Karzai For Iran Or Agreement With America?
Mabrouk bin Abdulaziz
Has the U.S finally found its long-sought goal in Hassan Khomeini, grandson of Ayatollah Khomeini, to the point of making out of him an Iranian Karzai? This question comes to mind after his visit to the United States, and particularly to the American Enterprise Institute, which is very influential in the planning of long-term American strategy, as well as following the concurrence of his statements with the U.S.'s desired changes of the Islamic regime in Iran.
First, we notice that the escalating confrontation between the U.S. and Iran reached a level higher than ever, which warns of important events in the near future, as the battlefields, in order of importance, are the following: the nuclear file, Iraq, Afghanistan, the Palestinian cause, Lebanon, the Caucasian Sea and Central Asia, Al Qaeda, the Gulf, the oil
Lately, the U.S. declared having categorically eliminated the option of using force against Iran, which asserts the occurrence of a drastic change in the strategy it adopted in this country. Maybe America has finally also dropped the idea of replacing the current Islamic regime with a Westernized, secular one, and accepts in return a moderate solution through a democratic Islamic regime, which would be open to the Western civilization. Hence, it would be close to the reformists' suggestions on one hand and convenient to U.S. interests on the other. The U.S. will probably try to test this kind of rule in Iraq, so that it would represent later on an example to other countries in the Middle East.
The changes in the American vision of the confrontation with Iran are probably due to the following two reasons:
1- The situation in Iraq:
The U.S. was surprised following the invasion of Iraq and the downfall of Saddam Hussein with the Iraqis' reaction to the occupation, as the brief joy of celebrating Saddam's departure soon ended, and the American presence became shameful for Iraqis, as it only existed to prevent the return of Hussein. Everyone is demanding Americans now to leave and hand Iraqis their affairs, as to choose the rule that convenes them. The U.S. was also surprised with the Iraqis' attachment to their religion, although they had been under a secular rule for decades. Maybe their last hope is to establish an Islamic rule similar to that of Iran, aside of each country's particularities, and this undoubtedly confused the Bush administration. Hence, the American administration has two choices: either to meet Iraqis' demands and risk the entailments that would definitely serve Iran's interest, or settle with the rising resistance and accepting more enmities even form its friends.

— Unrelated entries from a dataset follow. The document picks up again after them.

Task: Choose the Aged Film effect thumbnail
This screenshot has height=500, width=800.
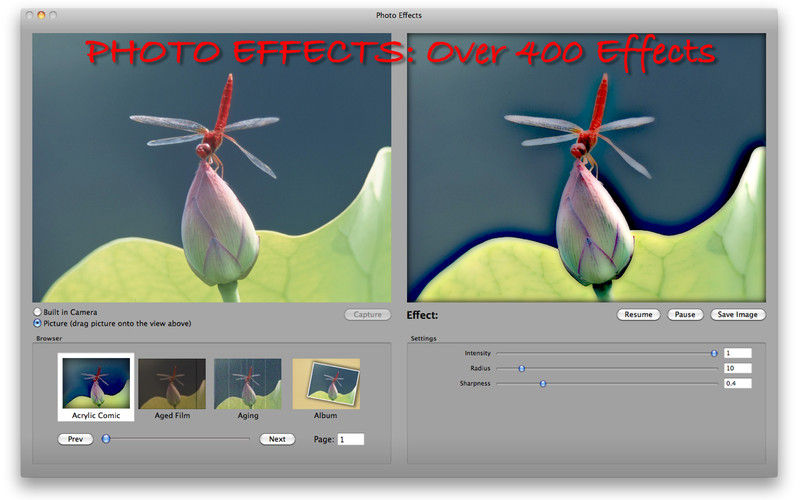Action: click(171, 383)
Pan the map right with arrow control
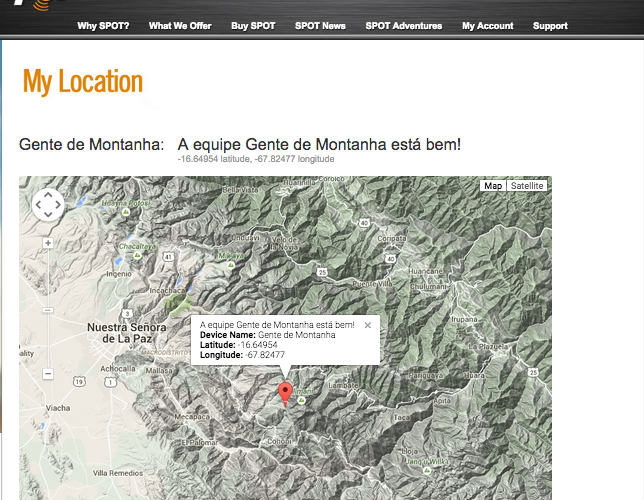This screenshot has width=644, height=500. [x=58, y=205]
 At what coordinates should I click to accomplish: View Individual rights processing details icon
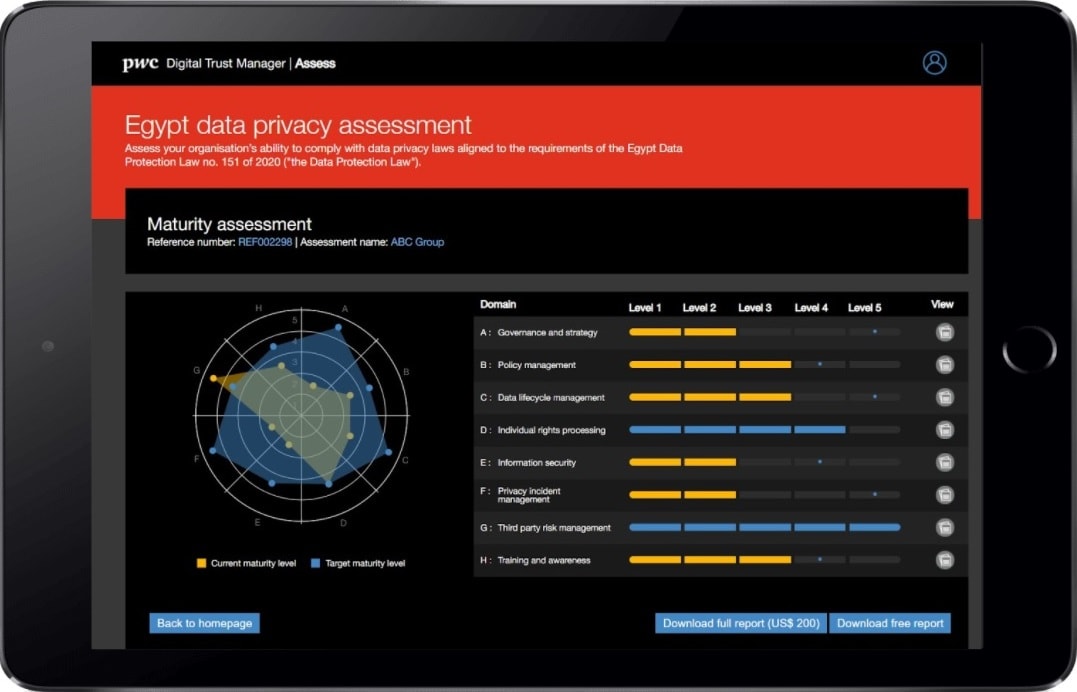pyautogui.click(x=944, y=430)
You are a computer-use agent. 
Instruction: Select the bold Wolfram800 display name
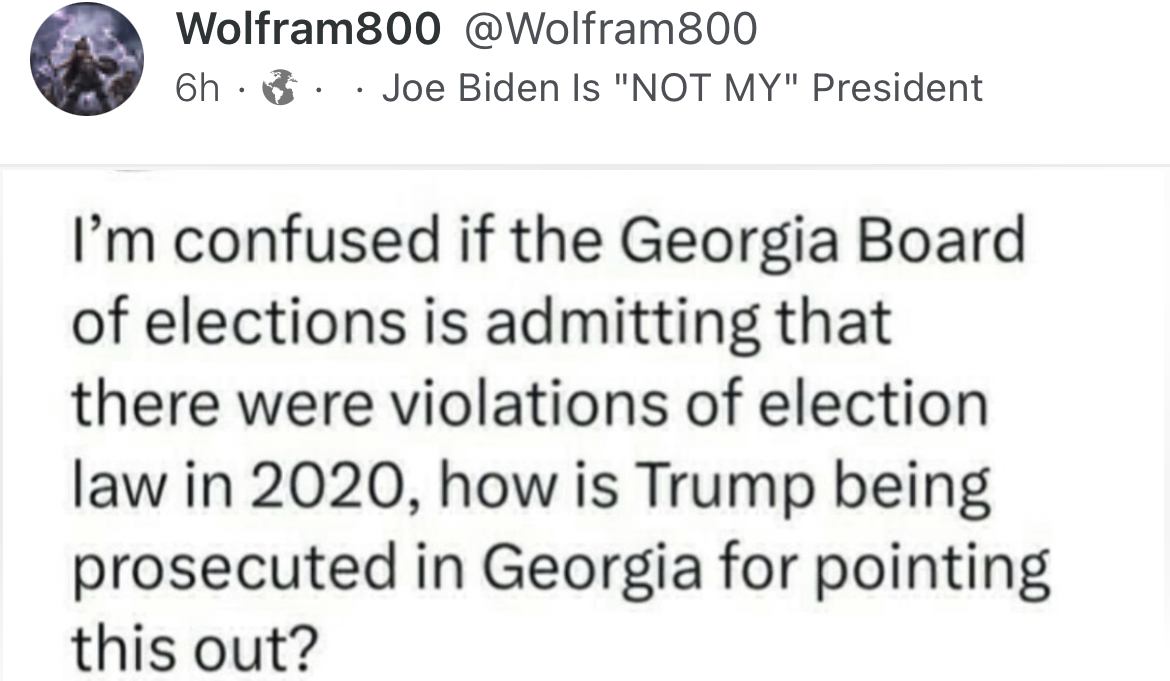pos(308,29)
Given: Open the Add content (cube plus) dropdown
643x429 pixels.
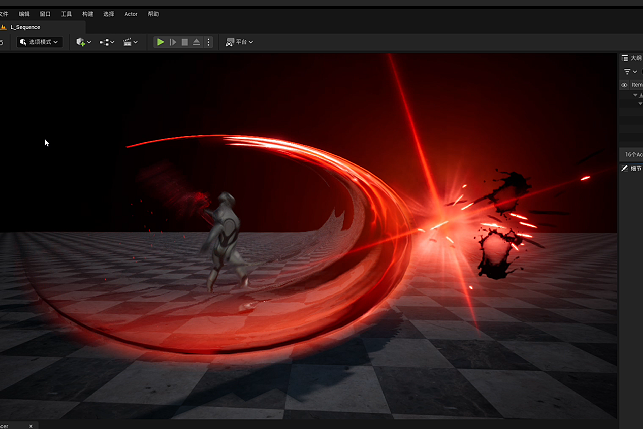Looking at the screenshot, I should click(84, 42).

One of the reasons preventing the U.S. to hand the management of Iraq to the UN is its fear of a rapprochement between Iraq and Iran, despite the eight years of war these two countries had, as they feel now more than ever, the need to unite in terms of their religion. Hence, America is trying hard to cut the way between them as to prevent a potential axis between Iran, Iraq and Syria, which would threaten Israel and weaken Jordan.

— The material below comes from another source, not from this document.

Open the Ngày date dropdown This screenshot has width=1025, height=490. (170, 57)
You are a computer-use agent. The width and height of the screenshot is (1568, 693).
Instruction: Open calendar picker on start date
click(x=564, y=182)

Iran has lost an important link with Iraq following the death of Mohamad Baqir Al Hakim, who was assassinated as soon as he started revealing his stances from the American occupation and the relation with Israel.
2- The second reason is the lack of alternative individuals from outside the regime, who would be convincing and have enough credibility to run such a large country as Iran.

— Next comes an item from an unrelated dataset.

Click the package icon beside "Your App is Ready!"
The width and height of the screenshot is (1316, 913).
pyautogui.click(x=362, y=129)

America is not placing its bets on a monarchic rule, which brought nothing but mayhem to the country, nor is it considering Mujahideen Khalq organization, which is enlisted on the terrorist organizations list, and is no longer influential in Iran.
As for the liberal Iranian individuals living in the West and fond of the Western example, they are split between two groups: those who refuse the American adventures in Iran as a matter of principle, and the second group who follow what the Americans want, but are not very popular in Iran.
Will the U.S. return to Iran the way it left? Obviously, it is a surreal option that would end up with the same failing results of the previous choices.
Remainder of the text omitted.